§ **ACTIVITY**
Task for the records below: repeat the line containing "You are a GUI" and every line after it, exactly and with nothing else, but leave out the pictures.

§ **INFORMATION SHOWN**
§
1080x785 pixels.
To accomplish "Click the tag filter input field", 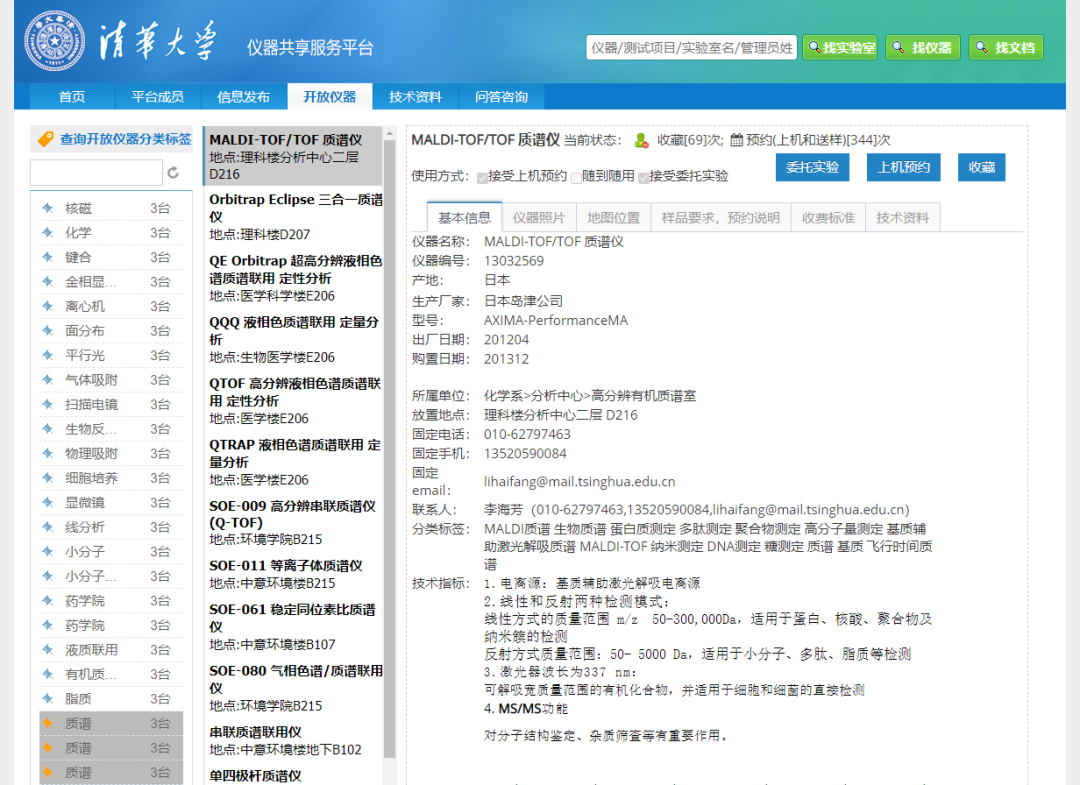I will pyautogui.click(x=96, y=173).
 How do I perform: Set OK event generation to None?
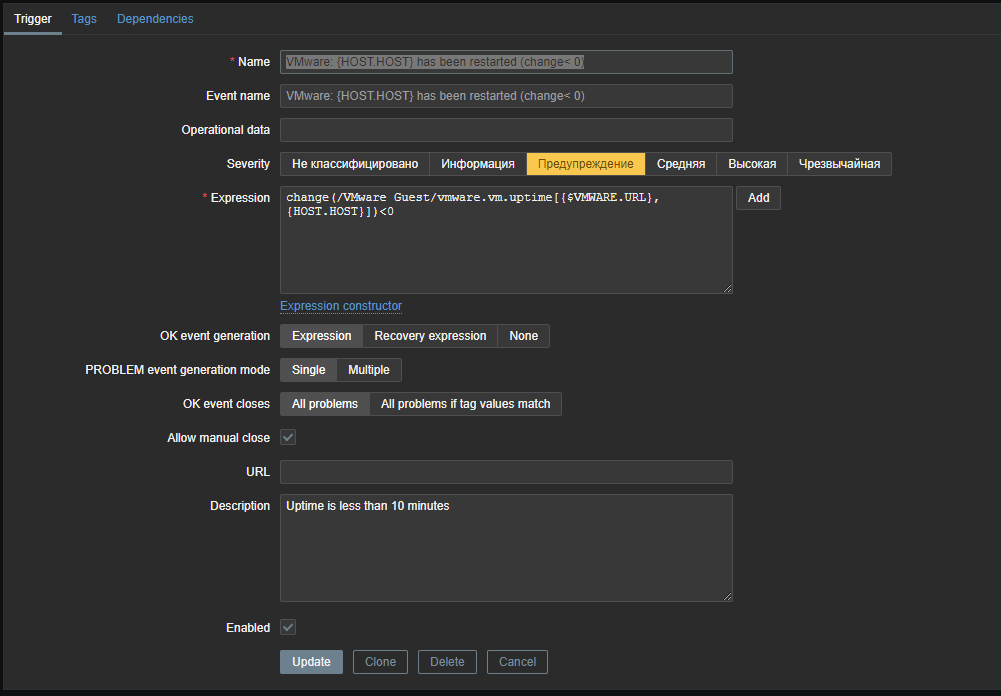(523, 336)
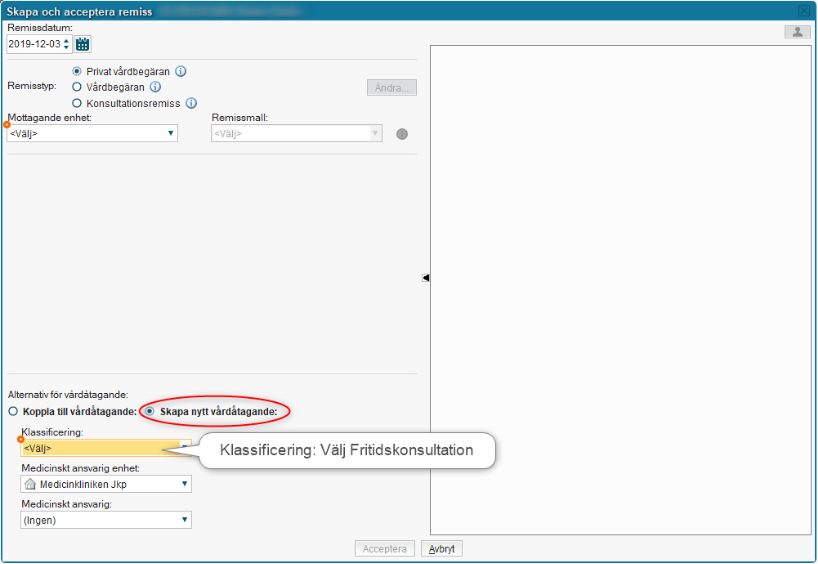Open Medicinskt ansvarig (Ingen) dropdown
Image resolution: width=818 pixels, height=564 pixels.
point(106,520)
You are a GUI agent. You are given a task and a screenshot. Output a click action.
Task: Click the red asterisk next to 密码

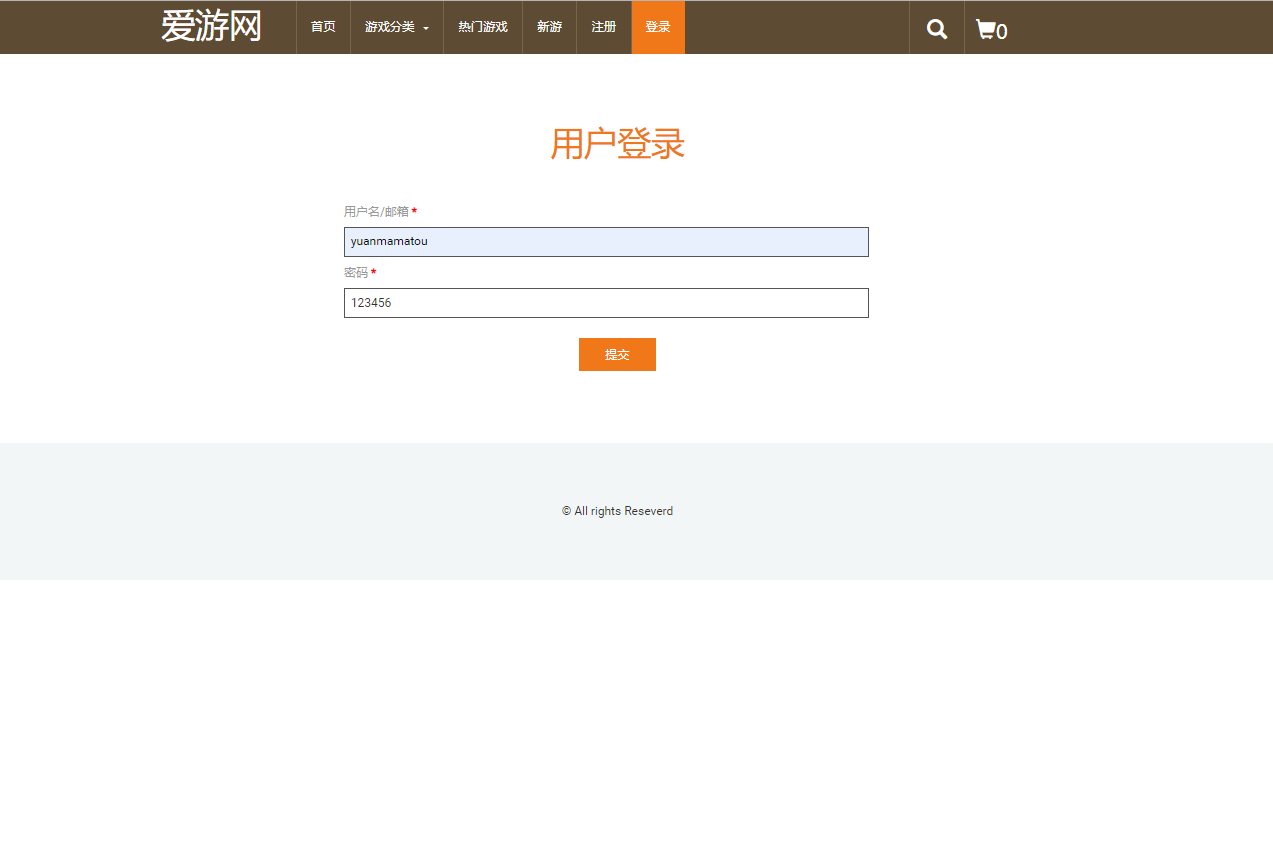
§
§ **YOUR SOLUTION**
You are a GUI agent. You are given a task and a screenshot. Output a click action.
Task: Click the red asterisk next to 密码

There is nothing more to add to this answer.